E um passa a ser um espelho para o outro e as vidas passam a se
reconhecer e os medos passam a serem domados e os sonhos alimentados em
cada novo movimento. A dor de um era única, mas com conteúdos muito
semelhantes, como os nós que foram atados dentro da Terra castradora do
Não. E os nós da vida são apenas reparados se você retornar ao ponto do
ato e imediatamente usar o mesmo não como forma de expulsar a mão
opressora que desnorteia os sentidos. Reunir todas as mágoas, todos os
medos, todos os preconceitos e expulsá-los definitivamente de suas
vidas, isso exige uma operação conjunta e os meninos do Barão tinham
esse desejo em comum: libertar-se da mão opressora que desnutre o
potencial inerente de cada um deles.
E eles fazem de cada um dos exercícios cênicos, uma expressão de
libertação e assim nutrem suas essências, deixam fluir o seu verdadeiro
eu e trabalham arduamente pela conquista de seus sonhos. Alguns não
aguentam o peso da própria vida e se entregam aos vícios. Luiz não tem
preconceito algum de falar isso abertamente e isso também o fez ver o
lado escuro da vida para apreciar com muito mais dignidade o lado claro e
límpido, e perceber que cada uma das suas realidades poderiam ser
recicladas, repaginadas, invertidas e que em suas mãos estava o destino
que ele desejaria seguir.
E quem conhece alguns trechos do maravilhoso poema de Castro Alves O navio negreiro
sabe que ele descreve com imagens e expressões terríveis a situação dos
africanos arrancados de suas terras, separados de suas famílias e
tratados como animais nos navios negreiros que os traziam para ser
propriedade de senhores e trabalhar sob as ordens dos feitores. Cada um
dos meninos em cena poderia conter um dos sentimentos que tinham em cada
uma das estrofes daqueles versos de Castro Alves. Ele aprendiam com a
arte e com a dança dores parecidas e em cada apresentação podiam
expulsar os terríveis Nãos que também afligiam suas vidas.
Dessa vez o mesmo Não deixava de ser uma arma de acusação para se
tornar uma excelente arma de defesa das libertações. A coragem de dizer
Não ao passado e começar um novo presente. O desafio de com o Não impor
seus limites. O esplendor de dizer Não ao não, encher o peito e
desbravar as portas que impedem a passagem real para o outro lado da
história, onde ele se projetou. Ser quem se verdadeiramente é, sem
medos, sem amarras, sem medo de correr e saltar no centro do palco e se
curvar para a plateia que não se mede em pensar, e sim apenas sentir o
impacto do movimento no seu próprio ser.
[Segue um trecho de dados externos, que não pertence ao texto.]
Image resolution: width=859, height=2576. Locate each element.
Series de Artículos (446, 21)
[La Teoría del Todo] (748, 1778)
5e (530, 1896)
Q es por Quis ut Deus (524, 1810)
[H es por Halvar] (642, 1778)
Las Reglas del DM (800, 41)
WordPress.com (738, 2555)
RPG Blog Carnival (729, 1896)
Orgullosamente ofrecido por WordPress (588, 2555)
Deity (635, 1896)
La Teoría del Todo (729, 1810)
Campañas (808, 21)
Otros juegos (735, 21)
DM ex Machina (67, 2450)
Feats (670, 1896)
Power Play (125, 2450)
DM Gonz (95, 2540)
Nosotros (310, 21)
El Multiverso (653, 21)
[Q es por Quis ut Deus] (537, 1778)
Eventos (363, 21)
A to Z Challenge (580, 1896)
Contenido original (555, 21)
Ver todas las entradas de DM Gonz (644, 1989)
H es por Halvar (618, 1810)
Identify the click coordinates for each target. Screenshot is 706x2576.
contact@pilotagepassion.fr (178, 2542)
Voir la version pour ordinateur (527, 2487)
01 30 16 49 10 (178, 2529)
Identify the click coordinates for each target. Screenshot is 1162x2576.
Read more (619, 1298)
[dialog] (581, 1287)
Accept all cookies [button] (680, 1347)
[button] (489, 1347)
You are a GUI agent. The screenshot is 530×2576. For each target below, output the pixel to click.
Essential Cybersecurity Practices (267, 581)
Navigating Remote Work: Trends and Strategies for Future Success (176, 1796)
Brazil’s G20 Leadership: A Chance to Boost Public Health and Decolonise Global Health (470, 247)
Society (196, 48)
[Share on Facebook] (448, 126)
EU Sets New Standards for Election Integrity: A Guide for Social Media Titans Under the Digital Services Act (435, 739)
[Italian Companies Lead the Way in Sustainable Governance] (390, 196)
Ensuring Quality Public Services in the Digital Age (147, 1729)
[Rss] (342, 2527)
A primeiridade como diz os
princípios da semiótica, pela visão de Charles Sanders Peirce,
que significa: Primeiridade – a qualidade da consciência imediata é uma
impressão (sentimento) in totum, invisível, não analisável, frágil. Tudo
que está imediatamente presente à consciência de alguém é tudo aquilo
que está na sua mente no instante presente. O sentimento como qualidade
é, portanto, aquilo que dá sabor, tom, matiz à nossa consciência
imediata, aquilo que se oculta ao nosso pensamento. A qualidade da
consciência, na sua imediaticidade.
Mas uma das características de todo ser humano é ultrapassar seus
próprios limites e o coreógrafo e bailarino, Beto Regina, mentor dos
meninos, sabia que o seu projeto era apenas um início para uma longa
estrada que cada um deles desejasse traçar e Luiz Fellype não se
acomodou.
Na manhã da última apresentação da temporada, em uma cidade da região
de Campinas, Luiz recebeu um telefonema que fora selecionado para um
dos testes finais para integrar a companhia do renomado bailarino Ismael
Ivo, um dos grandes nomes da dança contemporânea no mundo. O primeiro
impacto foi o pensamento viciado do não, que isso seria impossível, mas
sua determinação o fez realizar a apresentação com grande estilo e
lançar a meta de fazer o seu melhor e se dedicar ao máximo para ser um
dos escolhidos para integrar o grupo e seguir rumo ao exterior compor o
seu novo espetáculo.
No dia do teste, Luiz Fellype se nutriu de coragem e desafiou cada
uma das etapas, confiante em desempenhar seu melhor papel. As etapas
foram se encerrando e chegando perto do momento da decisão e da escolha.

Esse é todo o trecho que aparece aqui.